First they came for the women. Then they came for the Christians. Then they came for the nuns.

Shock. Horror. Outrage. Another church burnt, another place of worship desecrated. Another group of Christians attacked.

Each new episode seems to evoke the same response and the words have begun to lose meaning and impact, feelings have begun to get numbed. Yet, the recent gangrape of an elderly nun in West Bengal has jolted not just the Christian community, but many in our country into searing awareness of the intersecting levels of rampant communalism, religious fundamentalism, political manoeuvring and economic imperatives.

Is this what we want our country to be? Is this who we are as a people? Can we just let it happen?

As a woman, as a Christian, as a nun, I find myself struggling to remain calm and rational while discussing these issues with students. But the maelstrom of emotion that threatens to engulf my sanity will not be so easily ignored. Gripped by anger, I want to lash out against the forces that seem to be rioting unchecked across the country. Forces that target the vulnerable, the defenceless.

As a woman, I am involved every time a woman is attacked, raped, killed. Rape has always been the “ultimate” weapon against not just a woman but against all womankind, and against the entire community to which the raped woman belongs. Imposing what a patriarchal mindset calls a “fate worse than death” upon the victim, it proclaims the power and supposed invincibility of the rapist. It underlines the vulnerability of the victim, and worst of all, it imposes the burden of shame and guilt upon the victim. She, not the perpetrator, is “dishonoured.” And the family, the community, is “dishonoured” as being so weak and spineless that they cannot protect the “honour” of their womenfolk. As a woman, and as a teacher, I have to come to daily grips with the challenge of changing this mindset.

As an Indian Christian, the attacks on the community and on Christian places of worship in my own country leave me aghast, shaken to the foundations in my belief that as Indians we bring a large acceptance and understanding to our multiculturalism. Shaken also in my belief that this is fundamentally a law-abiding country. Questioning the value of our protected status as a minority community, guaranteed by the Constitution. Confused, bewildered, struggling to cope with a sense of a betrayal of trust. Struggling to hold on to my belief that we are essentially good people, that my neighbours and I are essentially one people, united in our plurality.

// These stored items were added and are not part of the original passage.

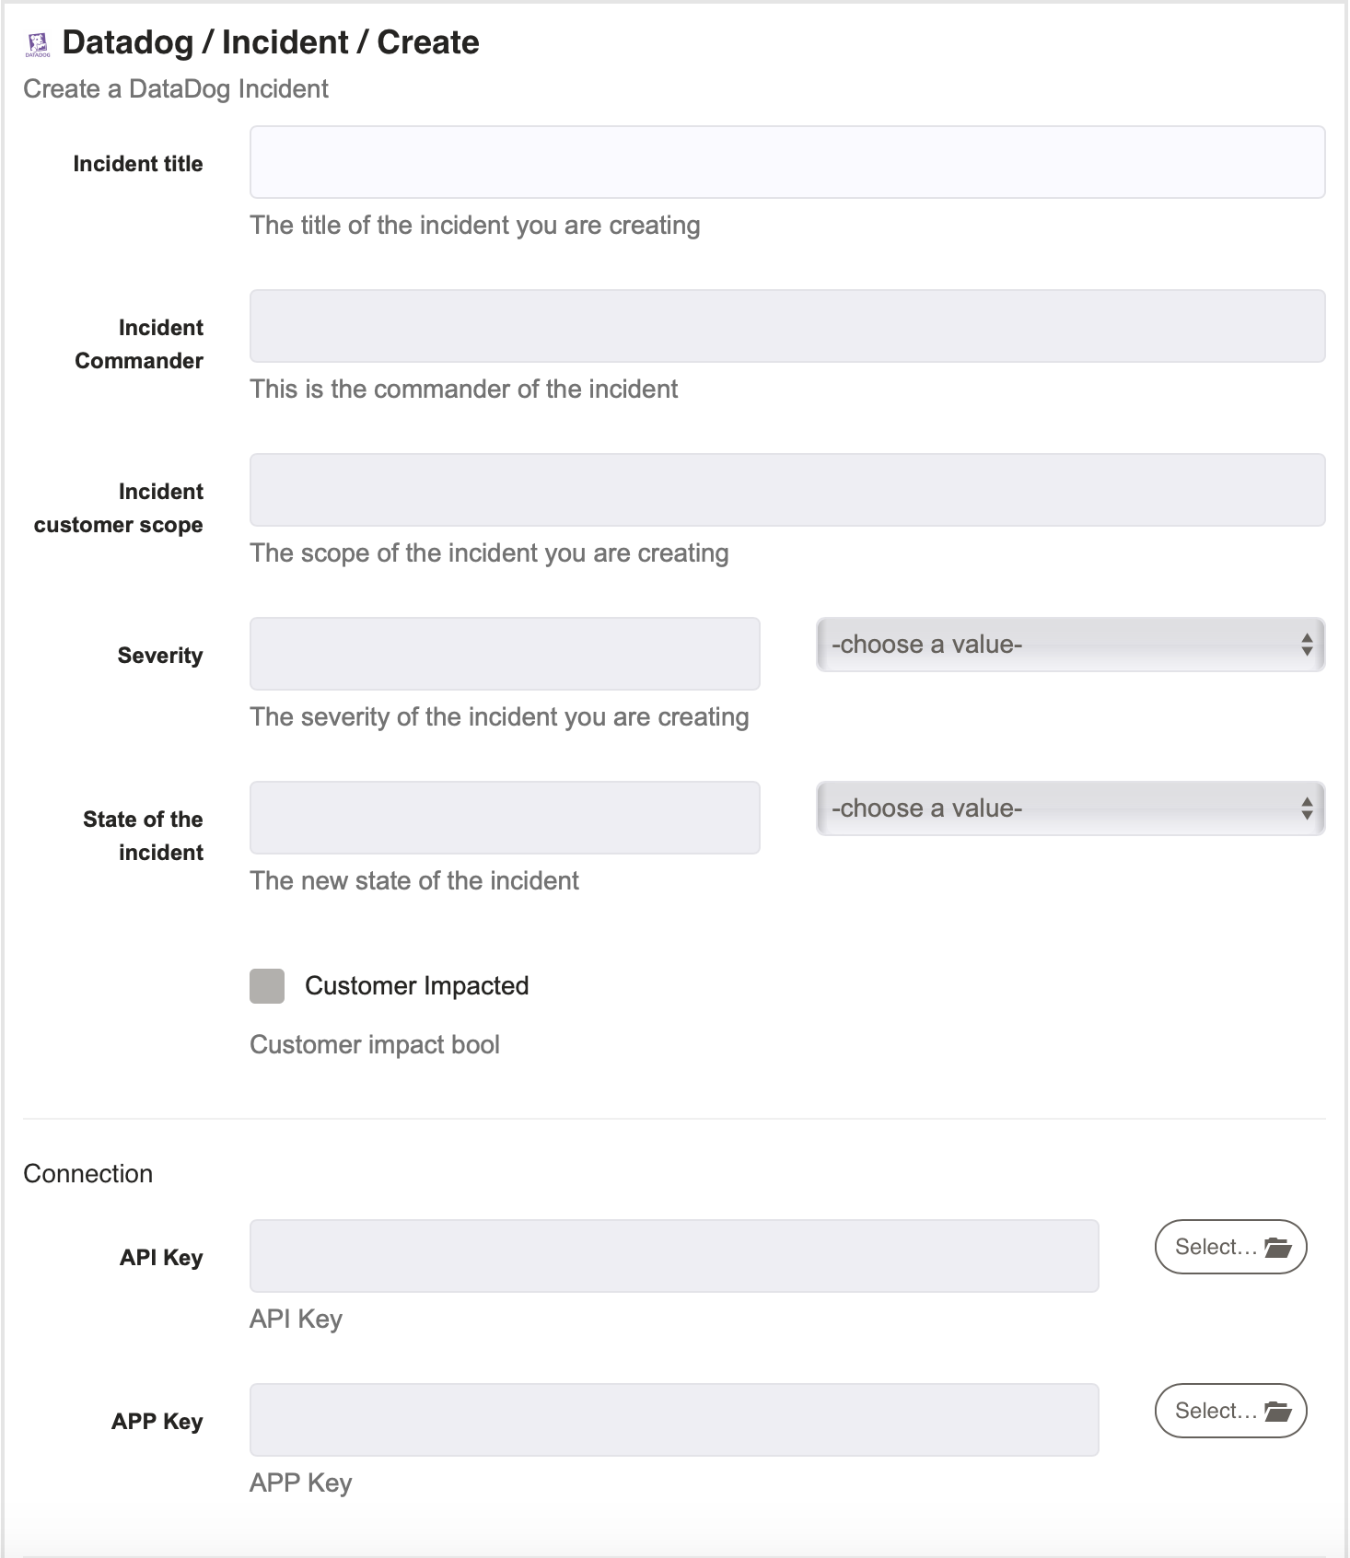Image resolution: width=1350 pixels, height=1558 pixels.
Task: Click the Incident customer scope field
Action: coord(787,490)
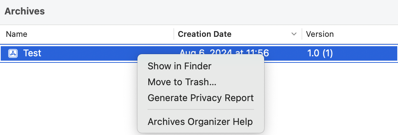
Task: Open Archives Organizer Help
Action: click(x=200, y=122)
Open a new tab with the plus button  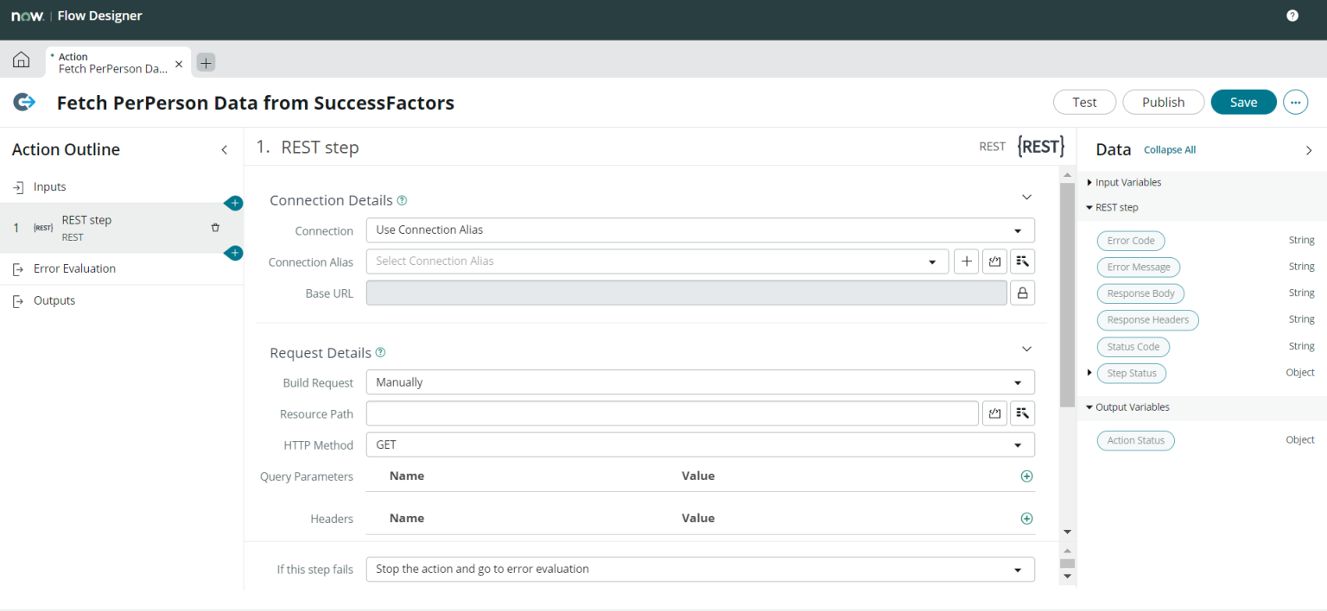coord(205,62)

And then, as a nun. As nuns, we are women, but consecrated women. As nuns, we are Christians, but consecrated to a particular way of life. Our vocation calls us to serve God in and through our brothers and sisters in a variety of ways, like education, healthcare, counseling. But knowing all along, that the core of our vocation is to be as like our role model—Jesus—as we can be. To make counter-cultural choices. To be witness by our very lives to an alternate worldview that runs counter to the consumerist, competitive world we inhabit. What do these attacks say about the way we are viewed by those among whom we work?

So, I don’t know. In the last few months, the escalation of such communal attacks has been frightening. That I am outraged as an Indian, as a woman, as a Christian, as a nun, every time something like this flares up, is an understatement. But there is a terrible fear of what is going to happen to this country. We—as Indians, as human beings—need to speak out, to protest, to demand action from the elected authorities and from our law-makers and law-enforcement agencies. There is no room for neutrality, our silence can only indicate acquiescence.

In the words of Pastor Niemöller, speaking at his trial in Nazi Germany:

First they came for the Communists, and I did not speak out because I was not a Communist. Then they came for the Socialists, and I did not speak out because I was not a Socialist. Then they came for the trade unionists and I did not speak out because I was not a trade unionist. Then they came for the Jews and I did not speak out because I was not a Jew. Then they came for me and there was no one left to speak out for me.

(Dr. (Sr.) Ananda AmritmahalPrincipal, Sophia College for Women, Mumbai. This appeared in Quartz India)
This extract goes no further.